Gum disease is inflammation of the gums and supporting structures of the teeth caused by bacteria that is not effectively removed from the gumline. There are two main stages of gum disease:
Gingivitis – inflammation of the gums alone. This can include swelling, bad breath, redness, bleeding, and discomfort. If treated and maintained, gingivitis can be reversible, meaning full healthy gums can be achieved.
Periodontitis – inflammation and destruction of the gums and supporting structures of the teeth. The supporting structures include the gums or gingiva, periodontal ligament, cementum, and alveolar bone. Once the supporting structures are affected the condition becomes irreversible. Bone lost due to periodontal disease cannot grow back, but it may be replaced with surgery.
There have been many studies, research, and advances in the treatment of periodontal disease. Part of this has seen detailed grading tools used by dental professionals to determine the severity and appropriate treatment protocols.
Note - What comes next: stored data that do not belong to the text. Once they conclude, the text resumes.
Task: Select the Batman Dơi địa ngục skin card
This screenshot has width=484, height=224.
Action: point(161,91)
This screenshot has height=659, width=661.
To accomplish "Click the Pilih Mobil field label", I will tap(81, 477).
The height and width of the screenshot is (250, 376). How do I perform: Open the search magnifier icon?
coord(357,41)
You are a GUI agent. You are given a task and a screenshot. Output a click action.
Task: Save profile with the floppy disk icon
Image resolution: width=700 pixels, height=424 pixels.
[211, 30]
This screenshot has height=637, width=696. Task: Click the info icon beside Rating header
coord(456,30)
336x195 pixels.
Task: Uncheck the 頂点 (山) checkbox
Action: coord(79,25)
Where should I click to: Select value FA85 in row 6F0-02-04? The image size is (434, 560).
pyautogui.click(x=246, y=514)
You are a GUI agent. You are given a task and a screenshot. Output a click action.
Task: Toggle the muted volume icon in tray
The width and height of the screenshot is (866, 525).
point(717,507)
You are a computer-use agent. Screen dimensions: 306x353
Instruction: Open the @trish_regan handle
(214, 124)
Within these grading tools periodontitis is divided into categories:
Stable – no periodontal pockets above 4mm in depth, less than 10% bleeding but no bleeding from pockets
In remission – no periodontal pockets above 4mm in depth, more than 10% bleeding but no bleeding from pockets
Unstable – periodontal pockets above 5mm in depth with more than 10% bleeding including bleeding from pockets
When diagnosing periodontal disease there can be localised areas or the disease can be more widespread throughout the mouth. There can also be periods of stability, remission and instability depending on the oral health routine, lifestyle of the patient and various risk factors. It is important once a diagnosis has been made to visit the dentist, hygienist or therapist regularly for treatment and close monitoring. This way regression of the disease can be caught early and treated appropriately.
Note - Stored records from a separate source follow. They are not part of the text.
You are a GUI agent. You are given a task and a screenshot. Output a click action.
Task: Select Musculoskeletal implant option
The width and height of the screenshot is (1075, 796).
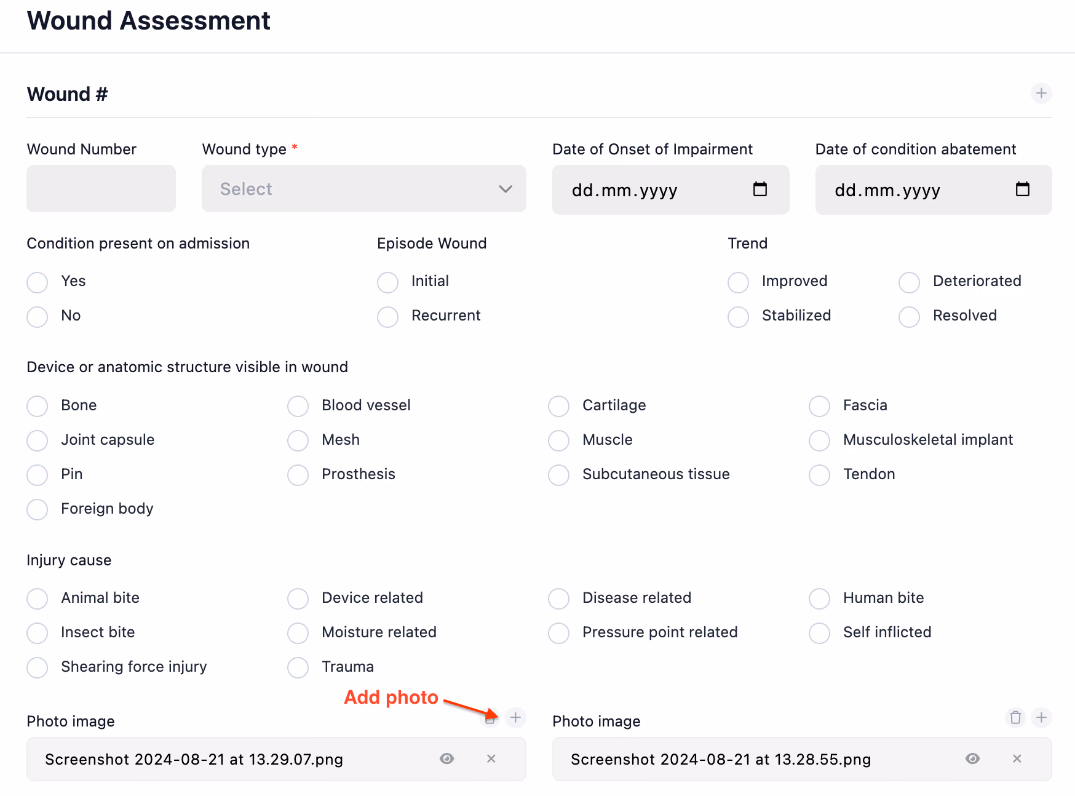[x=820, y=440]
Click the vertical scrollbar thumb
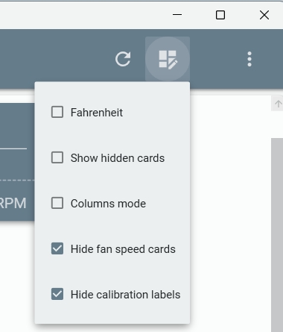The image size is (283, 332). [x=277, y=235]
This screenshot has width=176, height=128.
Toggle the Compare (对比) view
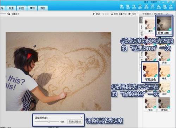pyautogui.click(x=123, y=14)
Advanced periodontal disease can be aggressive but the aim of treatment is always to halt and slow down the progression and maintain the teeth for as long as possible. Various treatments are available.
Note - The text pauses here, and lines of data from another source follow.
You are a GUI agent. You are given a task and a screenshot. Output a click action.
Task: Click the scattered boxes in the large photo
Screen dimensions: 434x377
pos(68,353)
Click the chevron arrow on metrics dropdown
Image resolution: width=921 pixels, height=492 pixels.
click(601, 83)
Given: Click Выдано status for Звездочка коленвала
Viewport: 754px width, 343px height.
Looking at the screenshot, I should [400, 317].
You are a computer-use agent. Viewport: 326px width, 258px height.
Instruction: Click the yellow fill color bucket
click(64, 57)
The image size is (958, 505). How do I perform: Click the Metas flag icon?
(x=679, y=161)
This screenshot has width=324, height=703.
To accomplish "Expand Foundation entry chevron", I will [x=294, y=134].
Non-surgical periodontal treatment (NSPT)
Sometimes known as root planning or root surface debridement, non-surgical treatment is usually the first option. This involves removing bacterial plaque and calculus from below the gum line, from the root surfaces and within any pockets. This removes factors that might attract more plaque below the gumline and above, such as overhangs from restorations, to allow the gums to reattach and heal. The number of visits would be determined by your dental professional and would require follow up reviews.
If a course of NSPT is not successful then other options would be considered such as laser treatment and surgery. These options are usually carried out by a specialist periodontist.
Laser therapy is a new, breakthrough technology which uses a specific wavelength to target diseased gum tissue, plaque retentive factors and bacteria that cause the disease. Alongside this, laser therapy also helps speed up healing while reducing bleeding and pain associated with periodontal disease.
Flap surgery involves exposing the root surface of the teeth in order to remove bacteria and calculus from those surfaces. The soft tissues are then stitched back into place over the cleaned hard tissues. Once healing takes place, the gums are maintained with a good oral hygiene routine at home and regular follow up visits with a dental professional.
A gingivectomy involves removing diseased soft tissue and reattaching the remaining healthy tissue back to the root surface.
In cases of severe gum recession, a procedure called a gingivoplasty can be performed. This involves reshaping and contouring the gum margins to create a more pleasing aesthetic. Tissue is sometimes taken from the palate to achieve this.
In very severe cases of periodontal disease, the extent of bone loss is so severe that teeth may not be saved. In this case a cosmetic dentist can advise on the best options for replacement, such as bridges, dentures or implants. If caught early enough, periodontal disease can be treated successfully using some of the techniques above, thus saving the teeth.
In the first instance any concerns should be raised with your dentist who will examine and plan a course of treatment tailored to your needs. A referral to a specialist periodontist may be required for cases that are unresponsive to treatment or more advanced cases.